Jigs Gardner writes on literature from the Adirondacks, where he may be reached at This email address is being protected from spambots. You need JavaScript enabled to view it..

I have before me a cookbook, The View from Grandma’s Kitchen, given to us by Vesta Kempton. Since it has a 1978 copyright, and we moved to Canada from Vermont in 1971, Vesta must have mailed it to us. Her inscription, “Lest we forget our mill,” is a testimony to her regard for us and our friendship over the years. The book features a drawing of the mill, a description of cider pressing, and a recipe for making one of its most unusual products, boiled cider, of which Jim and Vesta Kempton were once the only producers in Vermont.

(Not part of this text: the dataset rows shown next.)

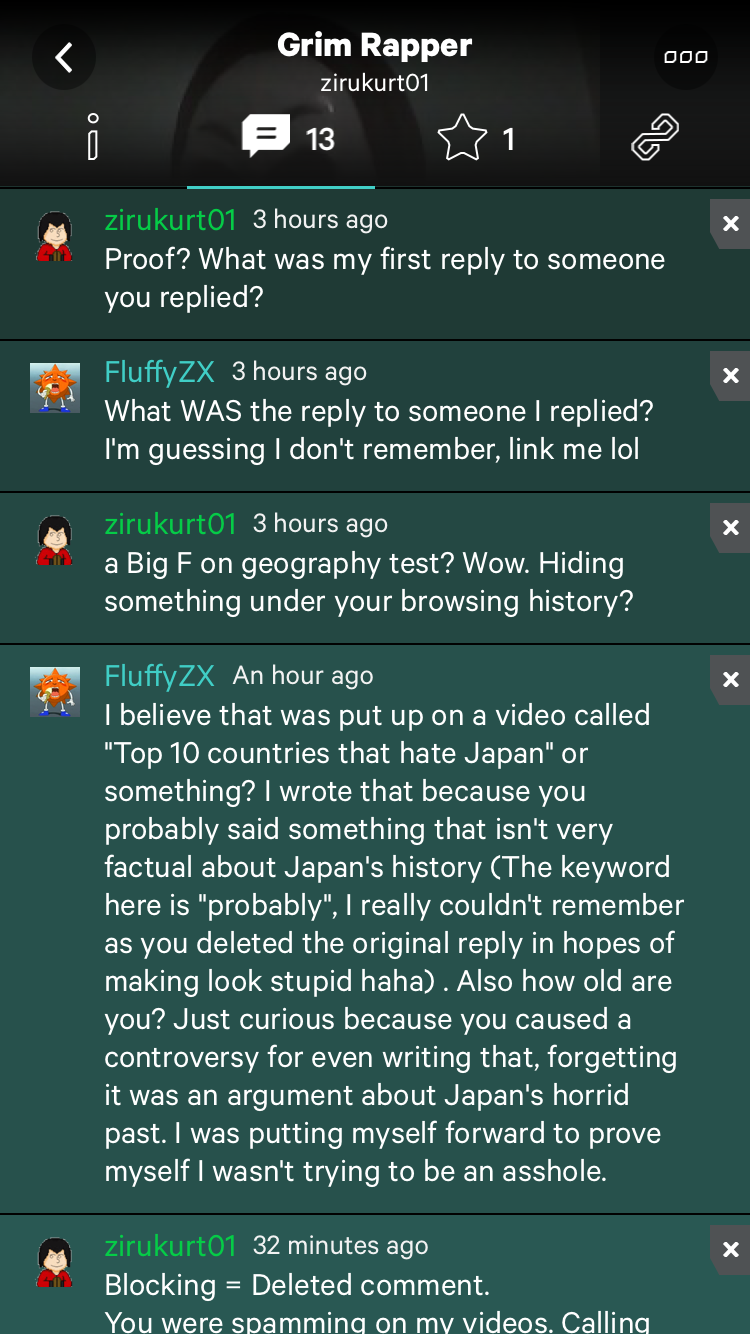Tap the chain link share icon
The width and height of the screenshot is (750, 1334).
pyautogui.click(x=655, y=137)
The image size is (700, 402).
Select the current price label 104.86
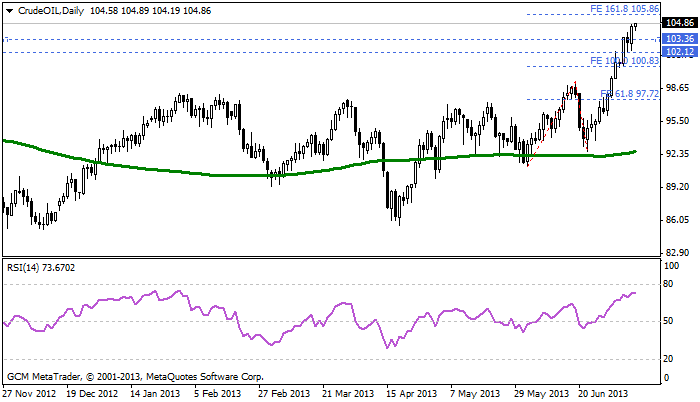(x=680, y=23)
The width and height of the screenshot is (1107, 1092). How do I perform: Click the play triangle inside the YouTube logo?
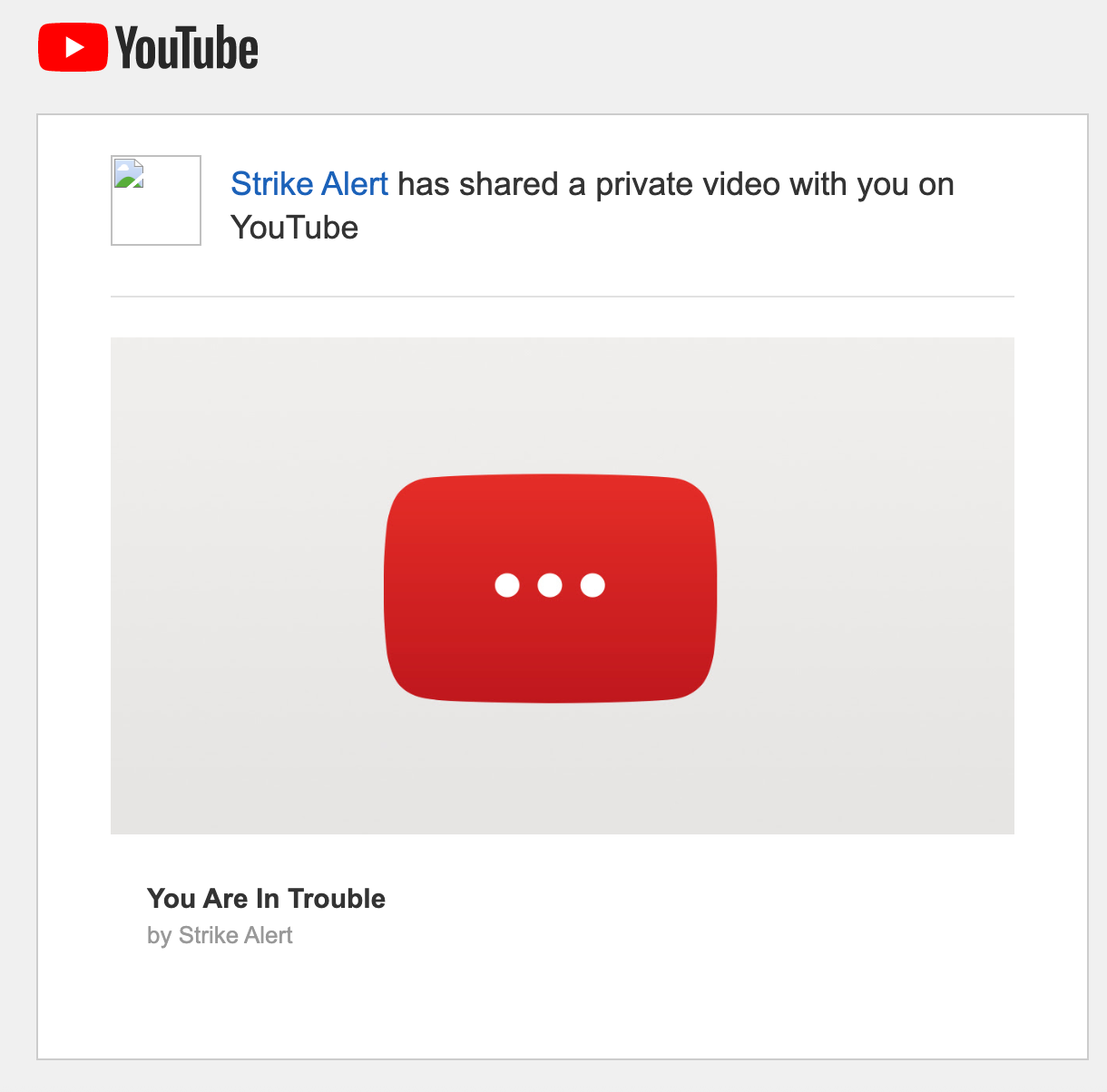coord(75,47)
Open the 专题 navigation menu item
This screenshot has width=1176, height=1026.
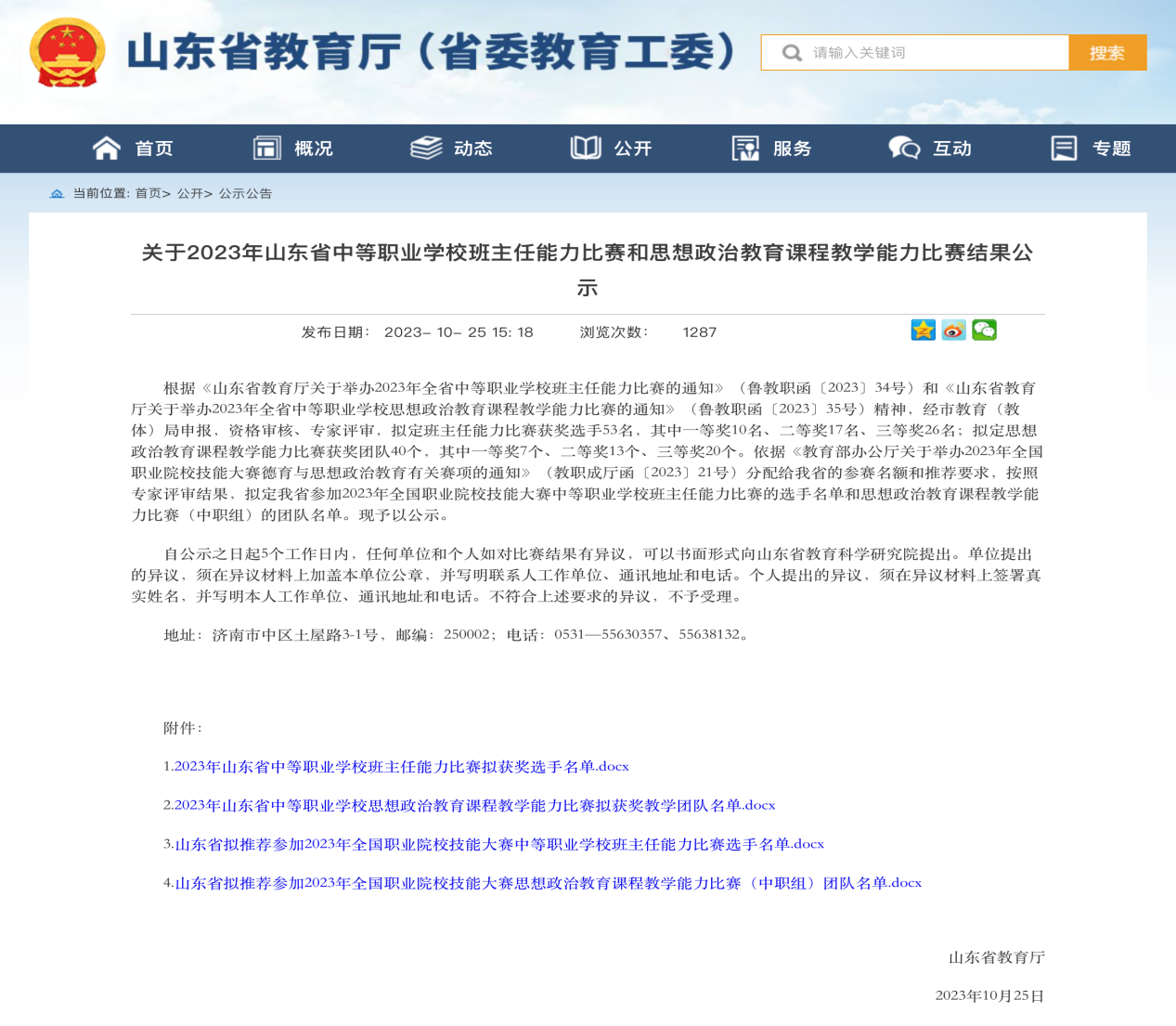coord(1111,149)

Circumstances led us to meeting them during the 1960s when we were running a small private school for boys who couldn’t be educated in regular schools (don’t ask; just accept it as a given). We had five boys who lived with us in addition to our four children. We had driven about the countryside for several days, gathering apples. There were a number of empty farms in the area, and it was surprising how many apple trees were left to drop their fruit in the grass. We soon gathered a truck full of apples, far too many to be processed in our small hand press, so I set forth one morning heading south where I knew there were commercial presses. I stopped at a few beside the road, but they were no more than larger versions of my own hand-operated mill.

In South Northfield, I came to the Old Red Mill. There was a stand beside the road that sold cider and apples and, down by the creek, perhaps 30 yards away, was the mill. There I met Jim Kempton, ready to do business. I had to carry the bags of apples up a short steep stairway to a small room with an opening in its floor, into which I poured the apples until Jim closed the opening with a sliding door. The apples fell through a chipper onto a rack covered by a nylon cloth. Jim folded the ends of the cloth over the apples, put another cloth-covered rack on top of it and reopened the sliding door.

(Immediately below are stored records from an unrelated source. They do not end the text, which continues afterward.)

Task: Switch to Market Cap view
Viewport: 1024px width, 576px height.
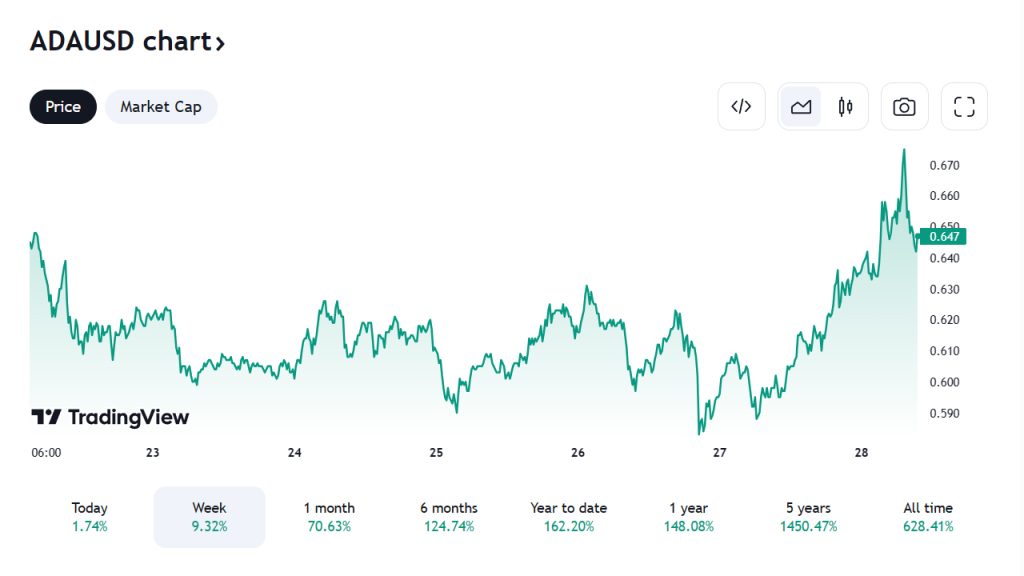Action: (x=161, y=107)
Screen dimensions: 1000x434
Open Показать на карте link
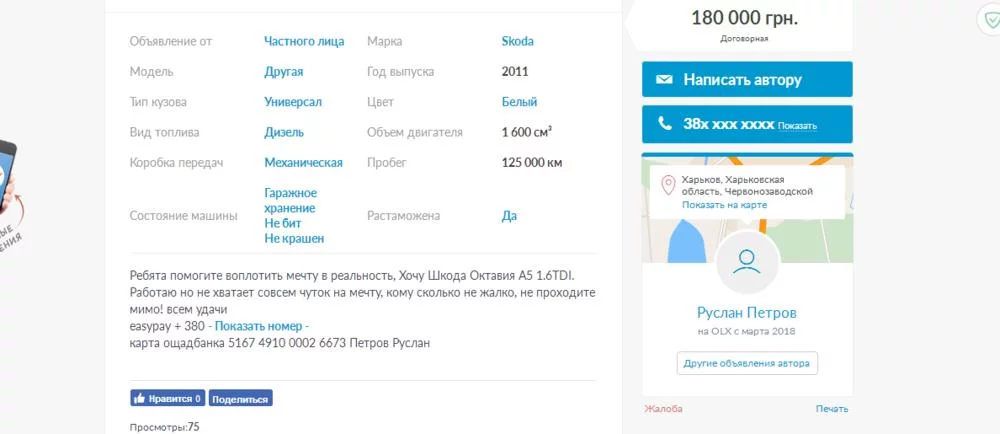pos(724,205)
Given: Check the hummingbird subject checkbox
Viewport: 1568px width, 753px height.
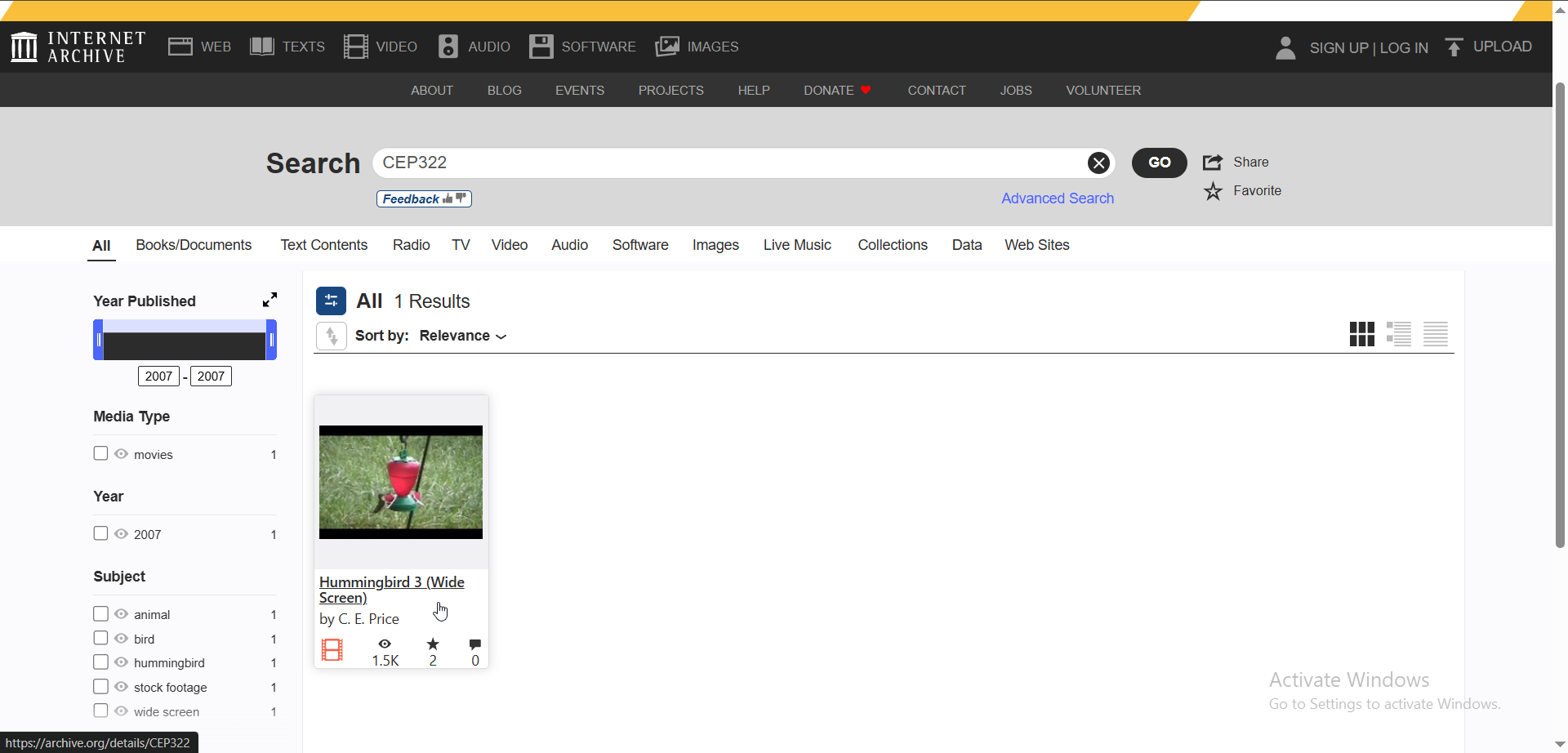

This procedure continued until Jim had a sufficient stack of chopped apples (about 10 bushels of apples), then he began pressing the racks upward, pressing out the juice. It took about one bushel to make three to four gallons of cider. When that was done and he had pressed the last bit of juice, he released the pressure, lowered the stack of pressed apples, and then shook the pressed apples, or pomace, out the window into the stream. When I was present, I shook the pressed apples into boxes and carried them home to feed the pigs.

     

The whole procedure was such a happy arrangement for both of us that I often went there whether or not I had apples. We helped him gather and press apples and we ate at each other’s houses. Just before we left for Canada, we drove down to say goodbye and found Jim and Vesta desperately trying to press apples and at the same time boil down cider to make the rich syrupy boiled cider that they sold to manufacturers of mincemeat. Of course, we had to pitch in. All the children and students helped with the pressing while I boiled the cider to make the syrup. The whole enterprise was a fitting farewell.

The Old Red Mill, I later learned, had a long history. The water-powered mill, which drew power from the Sunny Brook that borders the property, was built in 1898 at a time when there was a well-established water power industry in Northfield. It was used as grist mill and feed store. In the 1930s, a water-powered cider press was added to the original building. By the mid 1940s the mill was shut down until Jim and Vesta bought it at an auction in 1944. They operated it as a grist mill and also made shingles until sometime in the 1940s, when demand declined. They were still producing cider and boiled cider when we met them. As I calculate, they probably retired a few years before the cookbook was published in the late 1970s.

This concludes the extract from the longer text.